Walking in the baking aisle of any grocery store always brings to mind new recipes. Between finding a bag of baking Andes Mints in the baking aisle of Wal-Mart (which brought back many memories of trips to Luby’s) and the Fudge Crinkles recipe in Betty Crocker’s Super Moist Cake Mix Recipes cookbook, this recipe for Chocolate mint cookies was born. As mentioned in earlier articles, Betty Crocker has an entire cookbook using different cake mixes as the base for a recipe, even for cookies. The cookies turned out quite moist and surprised my mouth every time I bit into them because the Andes mints just pop right out at you. If you need a change of pace from chocolate, use a vanilla, yellow, or strawberry cake mix and add in your favorite candy bits, powdered sugar, chocolate chips, white chocolate chips, or peanut butter chips.
1 box Betty Crocker Super Moist devil’s food cake mix
1/2 cup vegetable oil
1 teaspoon vanilla
6 oz. Andes Baking Mints
Chocolate mint cookies
1. Heat the oven to 350 degrees.
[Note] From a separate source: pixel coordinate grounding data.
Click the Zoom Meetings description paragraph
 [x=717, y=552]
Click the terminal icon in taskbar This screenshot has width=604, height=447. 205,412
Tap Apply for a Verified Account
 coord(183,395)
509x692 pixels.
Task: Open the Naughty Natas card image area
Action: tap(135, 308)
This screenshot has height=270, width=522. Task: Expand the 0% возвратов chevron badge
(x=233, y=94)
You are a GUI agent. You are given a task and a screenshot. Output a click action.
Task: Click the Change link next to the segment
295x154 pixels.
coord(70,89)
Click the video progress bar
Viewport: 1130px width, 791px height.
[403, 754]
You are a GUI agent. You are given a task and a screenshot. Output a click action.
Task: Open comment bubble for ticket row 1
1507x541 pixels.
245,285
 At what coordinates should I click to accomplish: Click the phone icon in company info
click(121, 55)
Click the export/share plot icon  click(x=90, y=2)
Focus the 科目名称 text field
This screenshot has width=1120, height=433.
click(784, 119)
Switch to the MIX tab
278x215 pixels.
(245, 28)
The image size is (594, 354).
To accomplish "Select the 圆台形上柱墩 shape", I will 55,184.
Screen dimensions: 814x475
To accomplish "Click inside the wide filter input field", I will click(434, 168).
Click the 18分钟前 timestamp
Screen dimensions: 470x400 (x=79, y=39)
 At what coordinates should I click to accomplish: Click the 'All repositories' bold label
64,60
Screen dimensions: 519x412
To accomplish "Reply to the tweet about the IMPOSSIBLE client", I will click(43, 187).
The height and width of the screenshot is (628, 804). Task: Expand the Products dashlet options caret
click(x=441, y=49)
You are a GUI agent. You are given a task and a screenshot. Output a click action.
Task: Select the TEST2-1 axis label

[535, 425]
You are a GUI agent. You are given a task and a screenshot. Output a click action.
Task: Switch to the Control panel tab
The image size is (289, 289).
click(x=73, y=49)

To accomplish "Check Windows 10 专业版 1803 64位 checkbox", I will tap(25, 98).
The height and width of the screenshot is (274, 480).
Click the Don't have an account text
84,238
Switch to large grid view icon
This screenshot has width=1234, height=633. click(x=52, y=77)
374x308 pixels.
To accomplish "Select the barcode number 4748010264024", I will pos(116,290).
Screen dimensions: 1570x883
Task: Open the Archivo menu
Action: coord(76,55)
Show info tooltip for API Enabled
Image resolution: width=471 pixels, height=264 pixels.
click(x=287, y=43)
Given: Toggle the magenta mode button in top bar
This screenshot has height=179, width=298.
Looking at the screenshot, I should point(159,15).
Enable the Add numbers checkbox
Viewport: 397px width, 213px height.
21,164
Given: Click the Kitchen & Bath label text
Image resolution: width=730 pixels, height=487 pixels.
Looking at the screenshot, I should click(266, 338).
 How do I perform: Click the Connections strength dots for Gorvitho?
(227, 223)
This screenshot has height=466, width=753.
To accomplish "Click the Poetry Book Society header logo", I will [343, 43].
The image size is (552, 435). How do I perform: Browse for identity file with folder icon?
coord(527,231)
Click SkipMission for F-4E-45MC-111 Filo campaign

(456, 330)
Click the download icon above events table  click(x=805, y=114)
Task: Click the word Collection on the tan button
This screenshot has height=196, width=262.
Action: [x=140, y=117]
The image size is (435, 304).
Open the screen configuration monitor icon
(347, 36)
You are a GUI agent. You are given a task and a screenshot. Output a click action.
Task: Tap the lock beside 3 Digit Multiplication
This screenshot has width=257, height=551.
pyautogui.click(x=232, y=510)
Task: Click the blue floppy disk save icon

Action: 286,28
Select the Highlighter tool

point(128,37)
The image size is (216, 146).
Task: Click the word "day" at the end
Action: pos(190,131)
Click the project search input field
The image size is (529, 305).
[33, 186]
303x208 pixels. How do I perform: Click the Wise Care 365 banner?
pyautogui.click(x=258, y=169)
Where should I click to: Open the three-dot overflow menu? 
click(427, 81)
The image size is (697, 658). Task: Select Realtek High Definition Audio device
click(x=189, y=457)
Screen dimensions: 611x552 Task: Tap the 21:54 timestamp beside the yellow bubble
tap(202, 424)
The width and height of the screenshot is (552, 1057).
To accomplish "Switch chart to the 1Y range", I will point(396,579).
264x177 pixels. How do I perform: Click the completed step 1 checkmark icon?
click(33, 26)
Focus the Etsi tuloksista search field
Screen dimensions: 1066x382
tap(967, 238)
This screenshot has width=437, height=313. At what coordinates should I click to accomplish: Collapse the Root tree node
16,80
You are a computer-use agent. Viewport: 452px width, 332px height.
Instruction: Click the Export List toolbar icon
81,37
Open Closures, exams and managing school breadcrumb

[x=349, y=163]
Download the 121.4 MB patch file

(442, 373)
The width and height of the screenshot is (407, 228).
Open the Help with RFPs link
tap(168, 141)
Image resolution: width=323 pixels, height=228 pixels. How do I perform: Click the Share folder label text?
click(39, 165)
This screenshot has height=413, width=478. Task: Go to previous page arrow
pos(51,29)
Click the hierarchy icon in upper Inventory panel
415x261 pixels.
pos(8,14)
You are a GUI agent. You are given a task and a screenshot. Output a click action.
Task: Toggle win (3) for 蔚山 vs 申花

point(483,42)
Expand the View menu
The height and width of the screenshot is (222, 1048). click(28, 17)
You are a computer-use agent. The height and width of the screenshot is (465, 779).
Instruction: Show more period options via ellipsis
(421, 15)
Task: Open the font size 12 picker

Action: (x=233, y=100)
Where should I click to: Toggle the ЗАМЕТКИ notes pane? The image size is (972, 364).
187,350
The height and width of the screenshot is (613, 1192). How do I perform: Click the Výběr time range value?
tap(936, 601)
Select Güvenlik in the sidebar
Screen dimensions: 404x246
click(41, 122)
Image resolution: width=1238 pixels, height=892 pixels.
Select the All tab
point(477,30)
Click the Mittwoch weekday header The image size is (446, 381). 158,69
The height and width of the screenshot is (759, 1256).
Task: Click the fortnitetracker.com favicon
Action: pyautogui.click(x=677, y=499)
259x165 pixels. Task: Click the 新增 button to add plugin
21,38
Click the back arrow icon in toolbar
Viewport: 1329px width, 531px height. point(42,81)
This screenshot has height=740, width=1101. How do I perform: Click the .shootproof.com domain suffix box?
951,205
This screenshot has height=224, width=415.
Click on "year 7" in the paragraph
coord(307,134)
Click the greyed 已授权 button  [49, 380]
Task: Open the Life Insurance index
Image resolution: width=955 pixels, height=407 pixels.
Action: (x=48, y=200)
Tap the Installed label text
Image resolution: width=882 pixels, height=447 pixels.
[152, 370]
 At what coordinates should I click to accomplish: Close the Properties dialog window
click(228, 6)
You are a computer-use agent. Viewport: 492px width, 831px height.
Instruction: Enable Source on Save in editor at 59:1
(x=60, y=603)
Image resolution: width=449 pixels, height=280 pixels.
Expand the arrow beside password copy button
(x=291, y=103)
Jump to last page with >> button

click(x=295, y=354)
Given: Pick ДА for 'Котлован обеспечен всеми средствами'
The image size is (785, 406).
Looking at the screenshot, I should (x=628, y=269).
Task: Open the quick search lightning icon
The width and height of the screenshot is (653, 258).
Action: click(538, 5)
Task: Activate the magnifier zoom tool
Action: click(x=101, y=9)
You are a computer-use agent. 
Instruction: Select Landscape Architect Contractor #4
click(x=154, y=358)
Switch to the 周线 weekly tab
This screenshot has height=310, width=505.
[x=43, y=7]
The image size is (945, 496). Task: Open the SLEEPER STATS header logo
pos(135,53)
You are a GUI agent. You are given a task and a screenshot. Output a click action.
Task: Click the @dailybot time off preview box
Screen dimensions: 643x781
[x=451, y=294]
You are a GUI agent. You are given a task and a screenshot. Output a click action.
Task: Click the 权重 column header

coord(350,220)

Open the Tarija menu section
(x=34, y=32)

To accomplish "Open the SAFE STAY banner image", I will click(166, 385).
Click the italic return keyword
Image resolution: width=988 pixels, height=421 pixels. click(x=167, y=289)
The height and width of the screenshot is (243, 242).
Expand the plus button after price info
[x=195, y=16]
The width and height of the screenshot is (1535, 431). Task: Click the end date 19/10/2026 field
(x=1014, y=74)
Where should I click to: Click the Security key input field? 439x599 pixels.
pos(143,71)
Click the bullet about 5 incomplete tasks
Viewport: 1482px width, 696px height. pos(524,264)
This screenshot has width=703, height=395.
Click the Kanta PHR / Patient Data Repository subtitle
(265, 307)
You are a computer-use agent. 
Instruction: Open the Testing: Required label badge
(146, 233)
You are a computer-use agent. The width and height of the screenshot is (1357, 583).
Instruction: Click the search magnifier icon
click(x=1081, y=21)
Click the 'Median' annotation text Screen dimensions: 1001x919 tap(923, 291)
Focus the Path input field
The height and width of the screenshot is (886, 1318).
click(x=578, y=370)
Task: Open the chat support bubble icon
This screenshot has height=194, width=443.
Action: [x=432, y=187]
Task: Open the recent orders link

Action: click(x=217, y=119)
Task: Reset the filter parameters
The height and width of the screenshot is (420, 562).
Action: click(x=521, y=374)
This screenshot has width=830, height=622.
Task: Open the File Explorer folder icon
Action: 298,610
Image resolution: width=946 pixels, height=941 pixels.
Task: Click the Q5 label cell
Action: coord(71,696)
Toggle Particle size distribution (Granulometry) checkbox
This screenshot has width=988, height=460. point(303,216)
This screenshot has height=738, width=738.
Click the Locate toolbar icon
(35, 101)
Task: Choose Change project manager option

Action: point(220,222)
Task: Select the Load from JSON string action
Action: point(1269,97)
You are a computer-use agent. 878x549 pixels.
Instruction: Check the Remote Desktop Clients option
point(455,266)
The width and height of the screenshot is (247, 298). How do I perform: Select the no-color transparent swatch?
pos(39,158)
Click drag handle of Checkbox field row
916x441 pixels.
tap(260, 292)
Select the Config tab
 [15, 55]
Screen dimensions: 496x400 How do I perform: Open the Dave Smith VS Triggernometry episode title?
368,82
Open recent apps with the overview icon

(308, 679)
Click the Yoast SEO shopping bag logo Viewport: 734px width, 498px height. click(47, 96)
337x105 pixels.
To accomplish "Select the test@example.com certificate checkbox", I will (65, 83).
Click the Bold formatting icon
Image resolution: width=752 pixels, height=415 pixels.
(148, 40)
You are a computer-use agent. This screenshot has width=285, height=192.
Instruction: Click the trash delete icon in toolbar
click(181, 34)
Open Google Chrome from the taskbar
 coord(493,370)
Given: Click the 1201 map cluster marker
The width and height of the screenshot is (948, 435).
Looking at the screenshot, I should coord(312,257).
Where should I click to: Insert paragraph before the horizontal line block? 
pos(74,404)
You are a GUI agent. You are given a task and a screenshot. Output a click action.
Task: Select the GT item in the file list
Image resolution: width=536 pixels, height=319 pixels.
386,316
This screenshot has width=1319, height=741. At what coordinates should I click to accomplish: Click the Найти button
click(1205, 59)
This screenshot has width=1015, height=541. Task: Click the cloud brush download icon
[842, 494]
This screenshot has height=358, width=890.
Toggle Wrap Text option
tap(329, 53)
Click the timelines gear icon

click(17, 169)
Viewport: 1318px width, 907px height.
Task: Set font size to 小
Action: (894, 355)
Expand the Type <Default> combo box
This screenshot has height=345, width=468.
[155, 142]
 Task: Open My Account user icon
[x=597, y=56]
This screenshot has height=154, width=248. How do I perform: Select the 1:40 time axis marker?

In a large bowl mix cake mix, vegetable oil, eggs, and vanilla with a spoon until the dough forms.
2. Stir in the Andes mints.
3. With spoons, place balls of cookie batter on an ungreased cookie sheet.
4. Bake for 10-12 minutes or until set. Place cookie sheet on a cooling rack and let cool for 1 minute. Then take cookies off of the cookie sheet and place them on the cooling rack to continue to cool for about 30 minutes.